I am convinced that a godly woman’s reward in heaven will rival the rewards of Paul and the apostles—of Moses and the prophets—why? Because they would be nothing without women like you. I give God the highest praise in this, and I look forward to celebrating it in greater ways when we see him face-to-face. And still, lastly, celebrate the gift of godly women …
3) Because They Magnify Sacrificial Love
The last example we have is very likely not actually godly. Pharaoh’s daughter is likely a worshipper of Egyptian idols, but there are some things we should notice about what’s taking place here. First is that Moses is in severe trouble. Pharaoh’s edict still stands, and without someone to intercede—without someone to save him in his helplessness—he has no chance. And what makes this situation tragic is that no Hebrew family could take him without bringing great danger upon their own households. Hiding Moses would be treason.
But, as we already know, the one who commits the treason isn’t a Hebrew, she’s an Egyptian. In fact, she’s the Egyptian of Egyptians. She’s someone who we entirely do not expect to be the saviour of this baby boy. She had no obligation to Moses or his family. There’s no description of her anywhere else in Scripture as to her past, her affiliations, her religious proclivities, even her name. We know nothing about her other than what’s told to us in these verses.
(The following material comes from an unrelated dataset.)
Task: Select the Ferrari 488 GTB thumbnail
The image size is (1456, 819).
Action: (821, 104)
Still, what is most staggering about our passage is that at the height of it all—after Moses’ mother has displayed great, sacrificial faith, and after his sister has served her brother, putting her own life on the line—the most staggering thing isn’t that this Egyptian woman refuses to kill this Hebrew baby boy, it’s that, despite all the factors that tell us otherwise, she sees this boy, and she is filled with pity for him in her heart. She loves Moses, even though it means making her the shame of her own family, even though all the other Egyptians wouldn’t understand such an action, even though it meant disobeying the orders of her own father.
This royal, significant, Egyptian woman condescends and humiliates herself for the sake of this lowly, unimportant, Hebrew child. Why? Because she pities him. She has compassion upon him. She sees that he needs her. She sees that without her, he has no hope. An Egyptian who has every reason to hate this boy, chooses, at great cost to herself, to love him.
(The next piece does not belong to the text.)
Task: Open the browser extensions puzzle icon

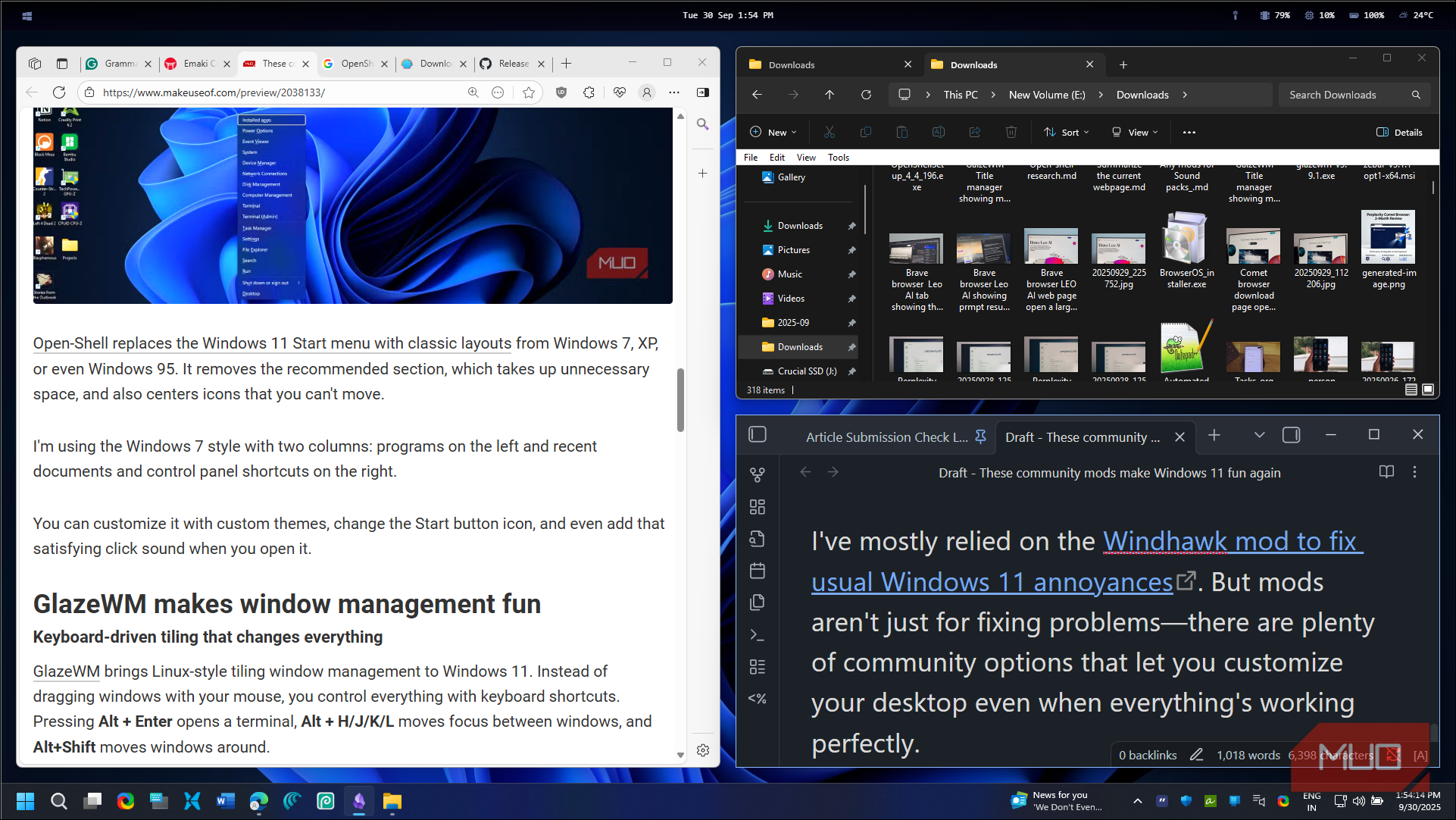Action: coord(589,92)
And here’s what I want to leave you with, women of TCCBC, as Christians—as those who know your own sinfulness and your own, prior hopelessness, when you minister to your children—when you minister to our youth—to the people of our church, knowing that you may get no thanks for it or be remembered only as an idea and not by name, I want to encourage you with this: that the name you display in that moment isn’t your own—you don’t represent your own lowly, rebellious image. No, in those moments where you go out to those who need you, who are broken, who are hurting—when you have pity on those who are hopeless in themselves, you magnify for them the love of God.
You show us the glory of the gospel. You show us Christ who came not as we expected but as one lowly and humble, born in Bethlehem to a forgotten, supposed-to-be-divorced, young virgin. He pities and has compassion for us. He condescends and dies for our sins, rises in triumph, beckons us in when all we deserved was death, and by his wounds, we are saved. You, our women, are to be most commended, for by your ministry—by your sacrificial faithfulness, life-risking service, and God-magnifying love, you bring us to our Lord and Saviour, and we give praise to him for you.